start
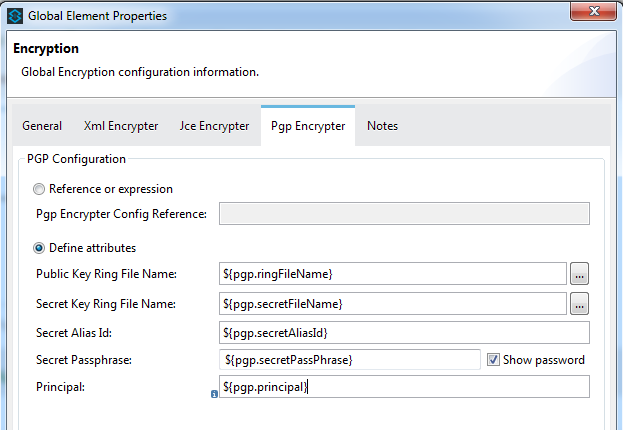
Task: Click the Global Element Properties title bar
Action: click(x=300, y=16)
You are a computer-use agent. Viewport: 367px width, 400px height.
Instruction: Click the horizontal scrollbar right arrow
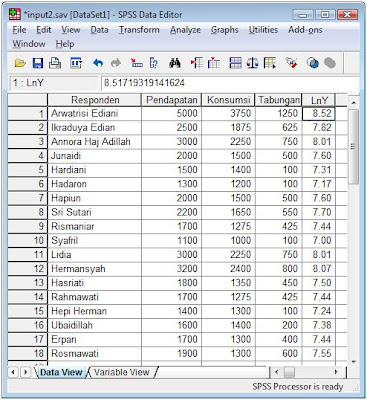[336, 372]
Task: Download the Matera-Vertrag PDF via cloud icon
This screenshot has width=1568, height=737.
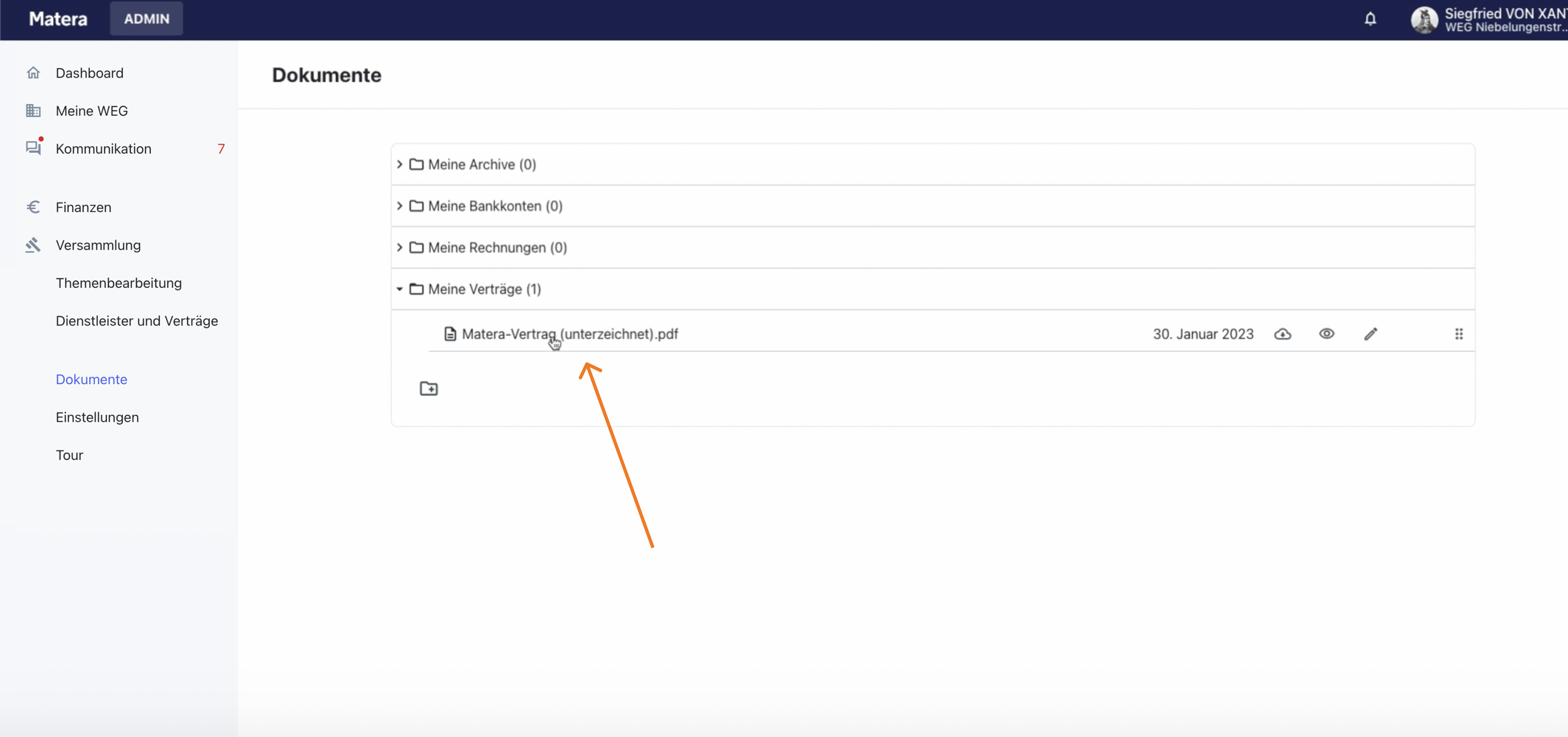Action: click(x=1282, y=334)
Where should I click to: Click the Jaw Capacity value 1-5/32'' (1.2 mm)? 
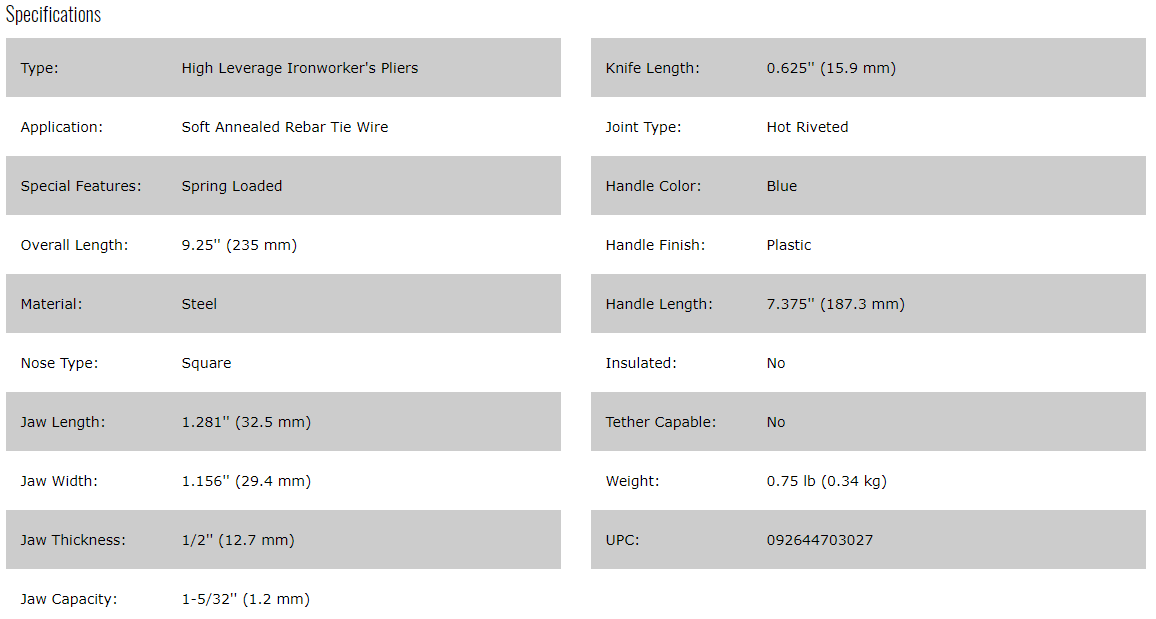(245, 599)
end
TASK DIRECTIONS: Can you format the lines of all the entries above as a numbered list, leaving out blank lines and the pictures?

RESPONSE:
1. Task: Click the Global Element Properties title bar
2. Action: click(x=300, y=16)
3. You are a computer-use agent. Viewport: 367px width, 400px height.
4. Instruction: Click the horizontal scrollbar right arrow
5. [336, 372]
6. Task: Download the Matera-Vertrag PDF via cloud icon
7. This screenshot has width=1568, height=737.
8. Action: click(x=1282, y=334)
9. Where should I click to: Click the Jaw Capacity value 1-5/32'' (1.2 mm)? 
10. (245, 599)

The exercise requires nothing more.